The controversy over the size of the White House Hanukkah party story made the Drudge Report today, and the New York Times thought it merited coverage in the front section on Friday. But the Times story also tried to downplay the difference in size between the last Bush party, and the Obama’s initial plan for this year’s party. The implication from this is that the charge that the Obama team was cutting the party in half is inaccurate, and therefore so is the notion of any larger message to be derived from this.
Salon jumped on this apparent discrepancy, writing that “the Times found little evidence that the Bush Hanukkah parties were as well-attended as Troy recalls.” I took the cut-in-half figure in my JTA piece not from memory but from the original Jerusalem Post story: “White House Hanukka Party Guest List to be Cut in Half.” This story was written by Hilary Krieger, who is a good reporter and had solid, if off-the-record, sources.
My piece made two points. First, based on my experience, the White House would face a lot of clamoring to get in, especially given that there are three times as many Jewish Democrats as Republicans. Second, given that the Obama administration has had some policy disagreements with the Jewish community, a decision to cut the party in half could be seen in the context of those disagreements.

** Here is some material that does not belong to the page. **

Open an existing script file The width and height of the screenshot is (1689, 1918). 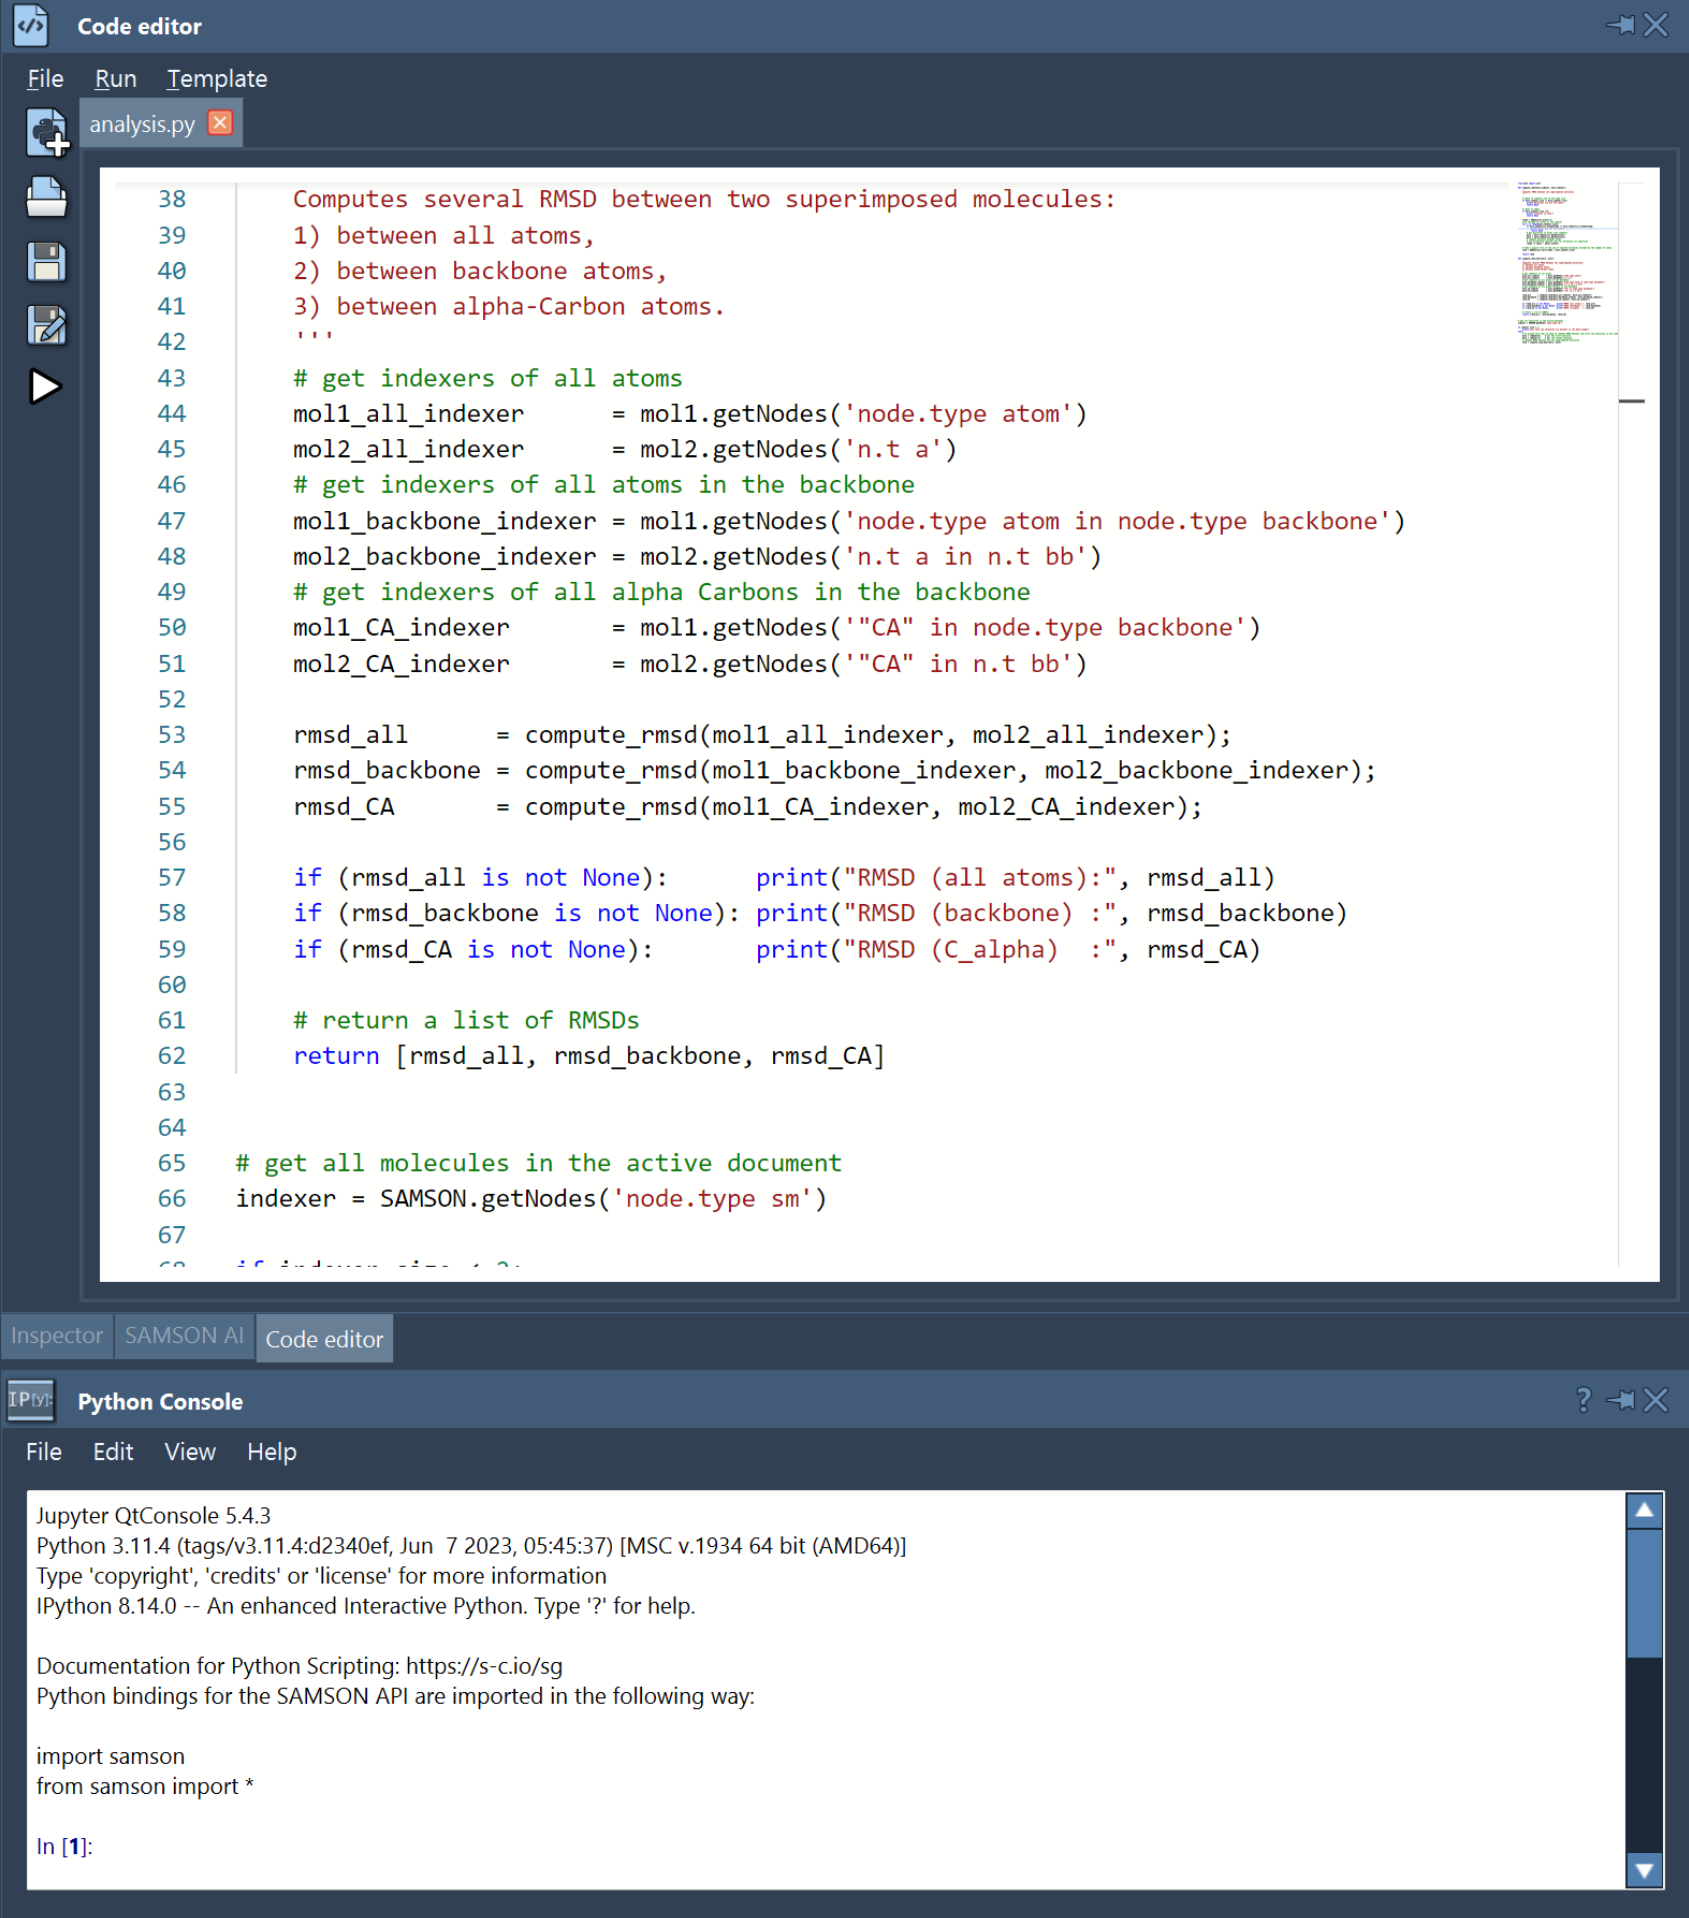point(48,197)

The Obama administration has now increased the size of the party, but that doesn’t mean that they didn’t at some point intend to shrink the party. Krieger makes this point in a new Jerusalem Post article defending her initial story. According to Krieger, “Local Jewish leaders told the Post, though, that Obama White House officials had previously told them the numbers were being reduced from last year, citing reasons including the economic situation and high cost involved with providing kosher food.”

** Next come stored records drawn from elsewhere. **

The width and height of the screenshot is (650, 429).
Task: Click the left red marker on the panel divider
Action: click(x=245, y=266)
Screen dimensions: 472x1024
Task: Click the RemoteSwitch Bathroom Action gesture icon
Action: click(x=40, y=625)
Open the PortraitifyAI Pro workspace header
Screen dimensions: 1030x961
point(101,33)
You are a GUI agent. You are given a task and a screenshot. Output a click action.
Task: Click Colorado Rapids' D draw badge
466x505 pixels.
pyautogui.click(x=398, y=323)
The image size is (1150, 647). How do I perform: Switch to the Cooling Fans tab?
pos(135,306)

It seems to me that the White House has taken my message to heart and increased the number of invitees in order to alleviate the clamoring to get in and to diminish the criticism on what is a symbolic and not a substantive issue. Credit to them for changing their tune, but that does not change the accuracy of the initial analysis. As this story comes to an end with the party on Wednesday, the folks who should be happiest are the new invitees. They are beneficiaries of a modern Hanukkah miracle — 150 more invitations to the White House.